1. Field of the Invention
This invention relates to supermolecular structures that are used to build semiconductor devices. More specifically, this invention relates to structures and devices based on the controlled discrete distribution and arrangement of single impurity dopant atoms or molecules within a lattice or amorphous matrix. The controlled arrangement of dopants in a semiconductor matrix provides structures that exhibit very beneficial characteristics by engineering single-charge effects. The invention also relates to methods of manufacturing such structures and devices.
2. Description of the Problem
There exists a need for the ability to control and order the distribution and effect of impurities, eg. dopant atoms, in a lattice or semiconductor matrix. Such an ability would open new opportunities to making ‘smart’ nanoelectronic structures. Today's semiconductor based microelectronics relies on device structures with stochastic distributions of dopants. Conventional doping is treated as a macroscopic phenomenon, as it adds large numbers of atoms to semiconductor materials. It would be advantageous to develop structures that represented the ultimate limits of doping and host material control.

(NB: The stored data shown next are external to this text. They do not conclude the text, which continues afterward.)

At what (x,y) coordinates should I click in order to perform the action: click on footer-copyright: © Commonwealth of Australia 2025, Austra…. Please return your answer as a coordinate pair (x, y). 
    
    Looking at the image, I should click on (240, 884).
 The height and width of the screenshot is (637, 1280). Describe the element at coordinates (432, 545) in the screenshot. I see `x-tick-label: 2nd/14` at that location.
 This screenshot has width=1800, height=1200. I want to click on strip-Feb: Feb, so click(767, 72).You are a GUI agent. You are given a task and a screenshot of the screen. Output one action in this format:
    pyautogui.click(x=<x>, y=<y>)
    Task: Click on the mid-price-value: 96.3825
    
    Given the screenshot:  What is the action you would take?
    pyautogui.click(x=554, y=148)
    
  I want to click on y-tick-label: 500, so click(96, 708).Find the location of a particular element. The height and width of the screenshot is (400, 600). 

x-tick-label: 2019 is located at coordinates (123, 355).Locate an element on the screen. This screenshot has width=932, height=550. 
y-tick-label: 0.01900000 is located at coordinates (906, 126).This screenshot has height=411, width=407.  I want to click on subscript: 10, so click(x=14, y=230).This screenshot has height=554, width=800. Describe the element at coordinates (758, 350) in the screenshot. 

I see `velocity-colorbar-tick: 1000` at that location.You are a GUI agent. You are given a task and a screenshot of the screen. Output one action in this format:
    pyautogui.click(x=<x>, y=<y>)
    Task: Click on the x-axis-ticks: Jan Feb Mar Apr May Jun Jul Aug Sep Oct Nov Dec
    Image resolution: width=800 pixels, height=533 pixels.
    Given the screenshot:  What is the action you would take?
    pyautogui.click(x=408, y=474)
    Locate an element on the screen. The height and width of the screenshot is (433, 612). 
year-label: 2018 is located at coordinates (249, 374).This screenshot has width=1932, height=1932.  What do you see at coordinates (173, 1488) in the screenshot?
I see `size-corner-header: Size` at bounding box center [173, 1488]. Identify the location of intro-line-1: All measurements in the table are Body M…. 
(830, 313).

For large numbers of atoms, the typical behavior and distribution of these atoms is governed by Boltzman or Fermi-Dirac statistics. From this stochastic perspective, doping effects a shift of Fermi level states. These states are dependent on temperature, dopant concentration, and semiconductor band gap. FIG. 1 illustrates pn-junction barrier height as a function of band gap and Fermi level position. The Fermi level position corresponds to a dopant concentration. In this macroscopic case, the addition or subtraction of one to a few extra dopant atoms or electrons to the system does not induce a significant change to the potential distribution. In FIG. 1, NB is the potential barrier height in a pn-junction, Eg is semiconductor band gap, EFd and EFa are Fermi levels in respectively acceptor-doped and donor-doped parts of semiconductor, Na, Nd are volume concentrations of acceptors and donors, respectively, such that, NB=Eg−(EFn+EFP). For a complete discussion of doping effects, see the book by S. M. Sze, Physics of Semiconductor Devices, (1981, Johne Whiley & Sons, Inc.), which is incorporated herein by reference.
Conventional scaling of semiconductor devices to smaller and smaller sizes fundamentally will become limited by the macroscopic behavior described above. As devices become smaller and smaller, the numbers of dopant atoms in a device or region of interest also continues to decrease. At some point, the number of dopants in the active areas become so small that performance will be dominated by small number effects and will no longer be controlled sufficiently by the stochastic distributions of dopants. Using conventional semiconductor manufacturing methods in this small number domain, the properties of the device become unpredictable and uncontrollable. It would be desirable to tightly control the distribution and placement of dopant atoms in a material by atomic level engineering, such that the behavior of the material can be predicted by leveraging single charge effects.